Responsibility for sexual harassment starts at the top.

By Harry Kraemer
March 1, 2017

Uber CEO Travis Kalanick’s apparent surprise about the toxic culture at the ride-sharing company, amid allegations of sexual harassment and troubling reports that HR did not sufficiently intervene, sends up a glaring red flag about his leadership and potentially imperils his future at the company.

Kalanick has admittedly led a strong response, including an investigation to be led by former U.S. Attorney General Eric Holder, after sexual harassment claims were made public by a former employee, Susan Fowler, one of Uber’s site reliability engineers, in her personal blog. And in what appears to be a separate development, Kalanick asked his senior vice president of engineering, Amit Singhal, to resign on Monday after Singhal reportedly did not disclose that he left Google a year earlier after an allegation of sexual harassment at that company. Singhal has denied the allegation.

While Kalanick faces no claims of misconduct, Fowler blogged about a culture in which sexual harassment allegedly occurred and claims that the incident was not the manager’s first offense. Every CEO of a public or private company is expected to define and articulate the culture and act as the standard-bearer for its values.

If Uber turns a blind eye to sexual harassment under Kalanick’s leadership, he’s ultimately responsible for it.

For Uber’s board, the burning issues right now should be how this culture developed and what was allowed, implicitly or explicitly, especially with regard to HR’s apparent lack of intervention on the harassment claims. Whether a company is privately or publicly held, its board of directors has obligations to oversee leadership, especially the CEO.

Large investors, which include Google and Benchmark, also should ask pointed questions, given that this prominent startup reportedly raised almost $16 billion and has been valued at $69 billion. The answers to these questions could determine Kalanick’s future leadership and whether he can establish the values-based culture needed to create a team environment that will take the company to the next level as a publicly traded firm.

Kalanick said the right things in his statement following Fowler’s claims: “There can be absolutely no place for this kind of behavior at Uber—and anyone who behaves this way or thinks this is OK will be fired.” Yet questions still remain as to why such events allegedly happened in the first place, what actions HR did or did not take, and why.

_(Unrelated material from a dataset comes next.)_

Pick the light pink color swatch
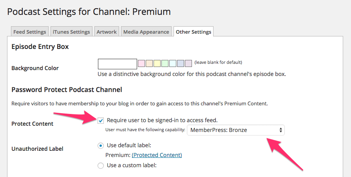The image size is (351, 177). click(x=141, y=63)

No matter what a company says about its values, these are just words unless actions and behaviors prove them to be true. This starts at the top with the CEO, where values are established and articulated. Very clear expectations must be set, with nothing left to assumption, about how people will act, interact, and treat each other. Values and expectations must be communicated throughout the company so that there is no question about what is non-negotiable.

 

With those values in place, everyone needs to be held accountable, with consequences for those who commit offenses—without exception. When someone is fired for violating the values, no one, especially the person being terminated, should be surprised, because the expectations and the consequences were clearly communicated.

If what Fowler says is true—that HR didn’t intervene and that her manager was given a pass because of his strong performance—then Uber is not a values-based company. When an exception is made, no matter how stellar a performer someone is, the message communicated loudly is that values don’t really matter—the rules don’t apply to those who are “rock star” performers or know the right people in high places. Any organization that allows such exceptions to exist is creating and reinforcing a toxic culture that is highly corrosive.

At Uber—and at any company—these are serious allegations that need to be addressed, and not only because a blog post went viral. Kalanick, along with his senior leadership team and the board of directors, must establish and reinforce a values-based culture that is woven into the company’s fabric. No matter how promising or scalable a company’s business model is, it’s the people who execute strategy and make the organization successful. A culture that allows discrimination or harassment, erodes trust, and creates unhealthy working conditions will ultimately fail.

Harry Kraemer is the former CEO of Baxter and a professor at the Kellogg School of Management at Northwestern University. He is the author of Becoming the Best: Build a World-Class Organization Through Values-Based Leadership.